Supervision is another important factor. While it is acknowledged that crew resources can be limited, there remains a clear responsibility to ensure appropriate supervision during operations. Distractions that reduce the effectiveness of supervisory oversight should be avoided, as they can contribute to unsafe situations developing or to them not being identified in time. A stop-work authority action is a suitable safeguard if the companies that train their staff to use it feel they have the necessary confidence and empowerment to do so.
This near miss serves as a reminder of how quickly routine tasks can escalate when stored energy is involved, and of the importance of pausing to reassess and ensure the situation is safe before acting.

Factors related to this report

Complacency – is evident in the assumption that the towing line was correctly rigged without a positive verification once the load was applied. The operation appears to have been treated as routine, reducing vigilance at a critical moment.

Situational Awareness – is reflected in the failure to fully recognise the hazard posed by a tensioned and fouled line, particularly the risks associated with stored energy and snapback zones.

Communication – may have contributed, as although there was contact between bridge and deck, there is no indication that a shared mental model of the developing hazard (fouling under load) was established.

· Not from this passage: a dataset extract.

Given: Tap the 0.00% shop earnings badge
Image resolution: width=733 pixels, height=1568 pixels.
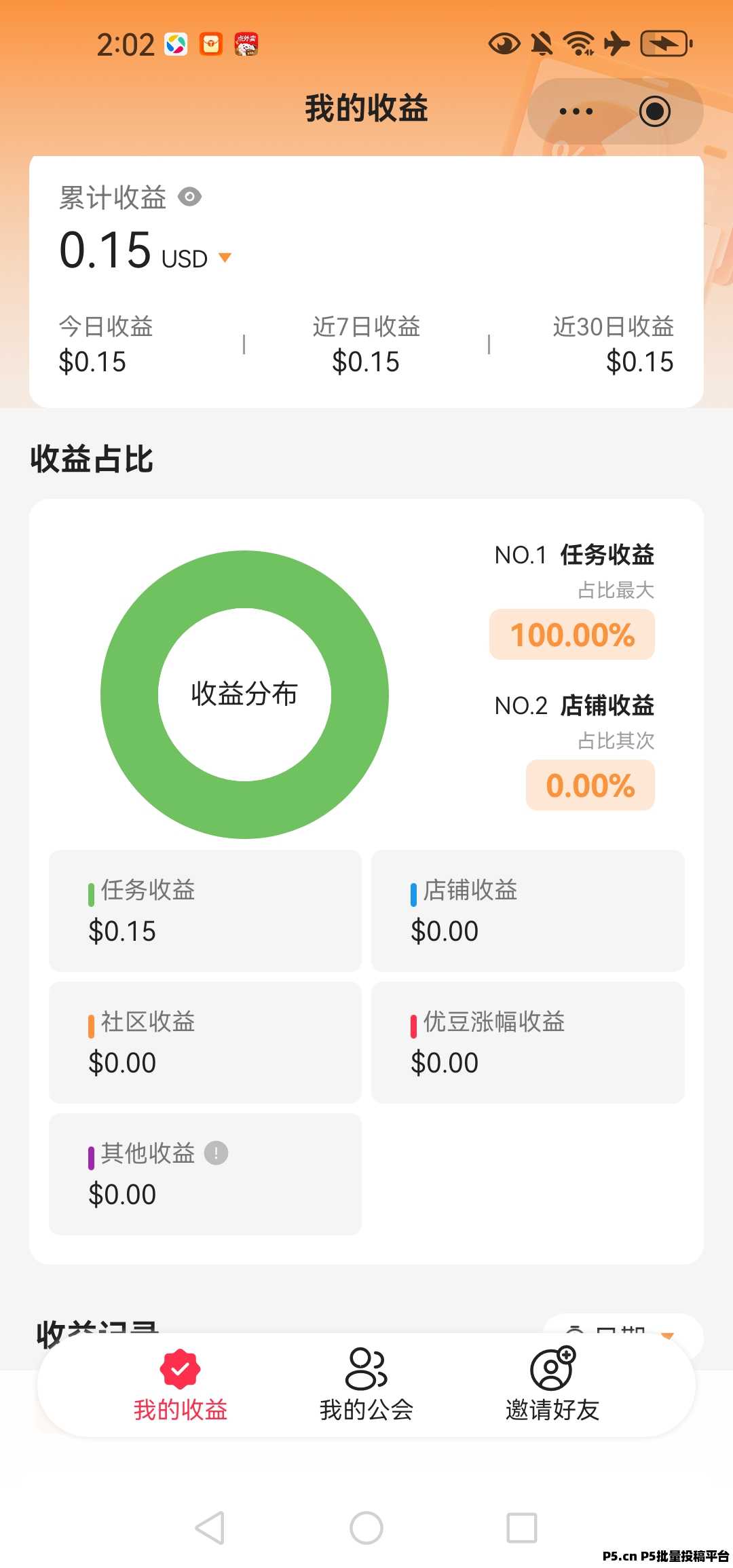Looking at the screenshot, I should pos(590,785).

Teamwork/Assertiveness – is suggested by the absence of challenge or pause before intervention, with no evidence of cross-checking or escalation before attempting to clear the line.

Capability (or insufficient application of training) is indicated in the choice to physically intervene on a tensioned line, contrary to widely taught safe line-handling practices.

Key Takeaways

Regulators – Known risks are not the same as managed risks. This case emphasises that well-known hazards such as snapback and stored energy persist despite extensive guidance, suggesting that current safety messages are not consistently influencing operational behaviour. There is an opportunity to better embed, assess, and reinforce guidance such as MGN 520 across the industry, particularly regarding dynamic risk assessment and interventions.

Managers (Company / Operators) – Procedures only protect people when they shape real behaviour on deck. The incident indicates a gap between procedures and practice, especially in stopping work when conditions deviate from the plan. Managers should consider how effectively crews are trained and empowered to pause operations, how clearly snapback risks are demonstrated, and whether supervision and onboard culture actively reinforce conservative decision-making in routine tasks.

For Seafarers – If it’s under load, don’t touch it; make it safe first. This event is a reminder that tensioned lines are inherently dangerous and can become lethal without warning. Intervening before removing the load, even with simple actions, can lead to serious consequences. Taking a moment to stop, reassess, and make the situation safe is always the safer option, even under perceived pressure to continue.